We were promptly round to outpatients where they called me through and left me sat waiting over an hour! Just got to love the delays, but today’s wasn’t too bad as Leah & Martins step dad walked round the corner, he’s had myeloma and has a monthly infusion, so it was lovely to have a catch up!

Then Suzanne came to find me to get my clinic appointment out of the way, my bloods are lower this week hb 90, neuts 1.08, platelets 188, WBC 2.09. Last weeks seem a little blip and have dropped back to where they usually sit. But I’ve had a bit of stress and the starting to eat again at first no weight went on as though my body was grabbing all it could. I’ve also started with the kids cold which tends to whack my neuts.
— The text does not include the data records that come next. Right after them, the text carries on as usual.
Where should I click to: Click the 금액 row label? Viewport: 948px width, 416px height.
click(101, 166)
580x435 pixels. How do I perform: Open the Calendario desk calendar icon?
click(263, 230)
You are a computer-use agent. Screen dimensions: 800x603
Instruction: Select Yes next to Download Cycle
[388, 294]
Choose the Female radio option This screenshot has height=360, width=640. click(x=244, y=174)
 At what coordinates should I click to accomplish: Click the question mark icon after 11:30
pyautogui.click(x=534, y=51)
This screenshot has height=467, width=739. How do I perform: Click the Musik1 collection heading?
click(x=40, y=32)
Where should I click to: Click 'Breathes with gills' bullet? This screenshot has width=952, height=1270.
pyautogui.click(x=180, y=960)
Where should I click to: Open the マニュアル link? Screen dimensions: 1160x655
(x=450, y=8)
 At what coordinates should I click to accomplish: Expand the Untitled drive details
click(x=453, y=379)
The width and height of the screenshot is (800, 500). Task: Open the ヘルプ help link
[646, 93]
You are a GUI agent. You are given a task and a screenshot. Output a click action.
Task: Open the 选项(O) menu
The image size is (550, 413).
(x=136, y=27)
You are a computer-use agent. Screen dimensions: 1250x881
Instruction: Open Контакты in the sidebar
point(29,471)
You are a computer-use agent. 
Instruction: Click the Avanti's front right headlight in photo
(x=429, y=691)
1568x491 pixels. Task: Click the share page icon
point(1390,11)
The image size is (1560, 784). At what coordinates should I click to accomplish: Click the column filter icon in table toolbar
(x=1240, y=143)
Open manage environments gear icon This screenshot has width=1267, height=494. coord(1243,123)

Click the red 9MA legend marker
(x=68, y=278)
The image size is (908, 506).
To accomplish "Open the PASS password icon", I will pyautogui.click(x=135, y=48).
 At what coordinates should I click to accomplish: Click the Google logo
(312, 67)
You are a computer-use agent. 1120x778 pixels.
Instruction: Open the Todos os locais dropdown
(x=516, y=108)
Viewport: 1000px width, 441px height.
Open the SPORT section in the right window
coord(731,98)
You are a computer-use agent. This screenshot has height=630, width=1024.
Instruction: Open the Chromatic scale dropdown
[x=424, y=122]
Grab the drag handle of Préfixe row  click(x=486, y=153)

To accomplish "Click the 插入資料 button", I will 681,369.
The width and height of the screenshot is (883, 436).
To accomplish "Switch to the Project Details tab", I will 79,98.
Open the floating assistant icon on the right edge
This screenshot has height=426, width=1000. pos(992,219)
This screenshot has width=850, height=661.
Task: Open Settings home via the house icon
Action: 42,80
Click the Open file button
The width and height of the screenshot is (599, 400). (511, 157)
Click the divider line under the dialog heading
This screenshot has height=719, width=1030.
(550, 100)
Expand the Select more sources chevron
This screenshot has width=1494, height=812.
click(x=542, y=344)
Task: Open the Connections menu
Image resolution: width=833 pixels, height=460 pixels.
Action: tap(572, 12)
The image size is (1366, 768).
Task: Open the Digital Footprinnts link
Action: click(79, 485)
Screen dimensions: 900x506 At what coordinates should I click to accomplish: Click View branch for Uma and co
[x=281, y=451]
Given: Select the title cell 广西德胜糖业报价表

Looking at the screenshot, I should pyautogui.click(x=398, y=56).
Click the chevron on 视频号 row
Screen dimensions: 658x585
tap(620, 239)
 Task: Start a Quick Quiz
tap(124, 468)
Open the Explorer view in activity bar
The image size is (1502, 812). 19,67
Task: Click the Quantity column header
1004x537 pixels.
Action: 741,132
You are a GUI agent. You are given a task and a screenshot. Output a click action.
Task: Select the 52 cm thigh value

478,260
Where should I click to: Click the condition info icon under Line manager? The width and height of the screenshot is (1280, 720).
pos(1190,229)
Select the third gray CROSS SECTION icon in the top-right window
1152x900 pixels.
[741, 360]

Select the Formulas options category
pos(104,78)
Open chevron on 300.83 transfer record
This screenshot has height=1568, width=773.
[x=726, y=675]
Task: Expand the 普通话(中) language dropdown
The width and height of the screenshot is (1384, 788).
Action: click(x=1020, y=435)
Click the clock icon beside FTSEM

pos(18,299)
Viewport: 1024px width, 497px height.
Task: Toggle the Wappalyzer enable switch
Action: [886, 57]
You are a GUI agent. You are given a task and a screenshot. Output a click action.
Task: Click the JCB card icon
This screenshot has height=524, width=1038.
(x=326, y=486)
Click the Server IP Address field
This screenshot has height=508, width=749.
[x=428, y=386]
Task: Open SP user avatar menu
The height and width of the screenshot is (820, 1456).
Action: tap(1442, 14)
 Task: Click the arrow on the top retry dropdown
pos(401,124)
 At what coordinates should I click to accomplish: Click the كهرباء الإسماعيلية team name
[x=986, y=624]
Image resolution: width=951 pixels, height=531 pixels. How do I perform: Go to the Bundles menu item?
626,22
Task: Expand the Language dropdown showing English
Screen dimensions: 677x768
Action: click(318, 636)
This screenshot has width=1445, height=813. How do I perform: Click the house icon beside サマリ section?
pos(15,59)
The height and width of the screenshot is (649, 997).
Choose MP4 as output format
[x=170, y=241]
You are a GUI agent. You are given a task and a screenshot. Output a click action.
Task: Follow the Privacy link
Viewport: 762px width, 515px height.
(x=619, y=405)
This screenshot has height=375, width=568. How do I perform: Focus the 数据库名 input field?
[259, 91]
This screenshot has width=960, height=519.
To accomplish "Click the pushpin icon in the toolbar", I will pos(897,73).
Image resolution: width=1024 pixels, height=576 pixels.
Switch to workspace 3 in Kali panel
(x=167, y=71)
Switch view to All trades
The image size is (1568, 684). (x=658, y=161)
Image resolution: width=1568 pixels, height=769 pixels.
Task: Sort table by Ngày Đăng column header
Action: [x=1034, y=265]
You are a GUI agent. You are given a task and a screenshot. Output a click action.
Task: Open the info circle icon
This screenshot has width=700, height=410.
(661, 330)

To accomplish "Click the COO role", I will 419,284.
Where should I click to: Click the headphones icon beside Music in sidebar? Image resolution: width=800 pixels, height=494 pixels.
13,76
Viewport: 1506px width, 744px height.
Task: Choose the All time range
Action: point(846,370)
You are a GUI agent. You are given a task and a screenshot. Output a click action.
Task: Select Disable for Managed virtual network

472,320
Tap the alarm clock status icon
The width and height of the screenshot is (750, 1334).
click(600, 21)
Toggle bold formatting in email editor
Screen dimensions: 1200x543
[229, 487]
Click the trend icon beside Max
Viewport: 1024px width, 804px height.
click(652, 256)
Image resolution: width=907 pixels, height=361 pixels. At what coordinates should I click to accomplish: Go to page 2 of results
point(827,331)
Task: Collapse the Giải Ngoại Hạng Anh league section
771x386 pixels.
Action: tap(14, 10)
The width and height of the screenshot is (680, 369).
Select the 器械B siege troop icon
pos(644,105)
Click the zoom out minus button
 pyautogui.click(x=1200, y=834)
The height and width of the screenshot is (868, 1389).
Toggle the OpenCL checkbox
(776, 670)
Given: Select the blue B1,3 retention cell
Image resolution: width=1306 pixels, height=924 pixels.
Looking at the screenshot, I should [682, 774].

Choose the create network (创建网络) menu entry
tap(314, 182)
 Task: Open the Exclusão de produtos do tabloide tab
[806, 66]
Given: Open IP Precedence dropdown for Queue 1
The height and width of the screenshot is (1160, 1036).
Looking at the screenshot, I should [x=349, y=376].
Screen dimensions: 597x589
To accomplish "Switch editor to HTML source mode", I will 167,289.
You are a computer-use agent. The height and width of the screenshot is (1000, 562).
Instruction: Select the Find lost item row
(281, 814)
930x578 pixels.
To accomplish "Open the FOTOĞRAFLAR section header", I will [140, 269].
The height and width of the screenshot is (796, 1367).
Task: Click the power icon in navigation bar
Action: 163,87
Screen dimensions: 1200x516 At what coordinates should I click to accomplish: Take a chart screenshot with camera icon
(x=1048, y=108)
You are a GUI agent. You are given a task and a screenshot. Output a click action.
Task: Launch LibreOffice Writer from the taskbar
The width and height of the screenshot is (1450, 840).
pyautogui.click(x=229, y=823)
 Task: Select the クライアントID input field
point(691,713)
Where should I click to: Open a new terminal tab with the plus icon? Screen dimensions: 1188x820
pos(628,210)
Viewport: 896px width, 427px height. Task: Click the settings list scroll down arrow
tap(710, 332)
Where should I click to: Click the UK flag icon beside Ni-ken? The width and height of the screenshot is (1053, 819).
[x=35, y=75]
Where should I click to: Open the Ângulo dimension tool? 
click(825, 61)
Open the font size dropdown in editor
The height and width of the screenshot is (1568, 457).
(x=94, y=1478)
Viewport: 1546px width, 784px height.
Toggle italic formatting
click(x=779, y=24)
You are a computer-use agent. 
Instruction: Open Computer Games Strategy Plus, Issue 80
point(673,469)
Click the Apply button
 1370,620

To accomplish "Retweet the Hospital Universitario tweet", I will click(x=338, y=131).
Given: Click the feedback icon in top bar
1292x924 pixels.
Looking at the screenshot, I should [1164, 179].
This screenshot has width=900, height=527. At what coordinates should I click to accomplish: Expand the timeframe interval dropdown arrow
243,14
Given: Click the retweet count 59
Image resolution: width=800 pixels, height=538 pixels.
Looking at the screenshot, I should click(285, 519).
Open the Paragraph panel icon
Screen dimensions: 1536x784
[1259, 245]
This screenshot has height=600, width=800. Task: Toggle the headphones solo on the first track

I also got my chimerism results which detail how much of my blood is donor and if any of me still exists, I’m at 87% donor, which means I’ve got some of me still left, so I have to hope now that this automatically continues to increase if it goes the wrong direction I’ll need DLI (donor lymphocyte infusions) they’ve already got these cells as Richard gave so many stem cells they were able to make some up from his donation. They’d like me to get to 100% but said sometimes people don’t and it’s fine, so trying not to worry.

I’ve also gone to fortnightly appointments another great step forward!

Then after clinic I went round for my bone marrow test, to have another wait for a nurse who seemed to be juggling too many jobs, in the end Mandy the sister came round and next thing I know I’m waking up and it’s done!

Dad suggested TGI Fridays at birstall, but after several circuits of a packed car park we left and headed to Eric’s for lunch, which was the best idea after I fear TGI’s would be too busy, instead we had the upstairs nearly to ourselves and far nicer lunch, ham with rosti and pineapple chutney then brownie and ice cream.

Anyway think I’ll be in bed early tonight!

Happy Christmas! +104

How it’s got to Christmas Eve I’m not quite sure? But more importantly how on earth we’ve managed to get everything bought, delivered and wrapped I’ve no idea! I’m hiding in the lounge whilst Andy builds the big stuff! Kids are at mum & dads.

I’m just relishing being at home, things could be so different and I feel incredibly lucky to be here with my family, feeling a bit better day by day! Nell has a cold so keeping some distance! But please spare a thought or prayer for a friend of mine who is spending Xmas in intensive care after problems with her transplant, she has young kids too! It has really brought home how lucky I’ve been and how well I’m doing.

Anyway Happy Christmas!!

Day +100

I just wanted to post to mark I’m past day 100, I thought it fell on the21st but I was a day out, so a day earlier.

The one thing being clear has done is make me eager to get back to full health quicker so I can enjoy things again!

Yesterday dad, I and nell made it to Da Sandro’s and work, that alone left me asleep on the sofa for an hour by 6pm.

Today I knew I had an invitation to Carmen’s tonight for the girls secret Santa, so the plan was to keep the day quiet. I wrapped Andy’s pressies, had my nails done and slept for an hour and a half at teatime!

I had a lovely phonecall from my hudds consultant Kate to congratulate me on my scan results. Apparently the radiologist who reported on the scan had rung Rod my Leeds consultant to tell him it was clear! Anyway it was a lovely phonecall and confirmed all we had been told, phew it actually is true!

Tonight I’ve had my first glass of bubbly in a long time and a lovely evening with the girls at Carmen’s!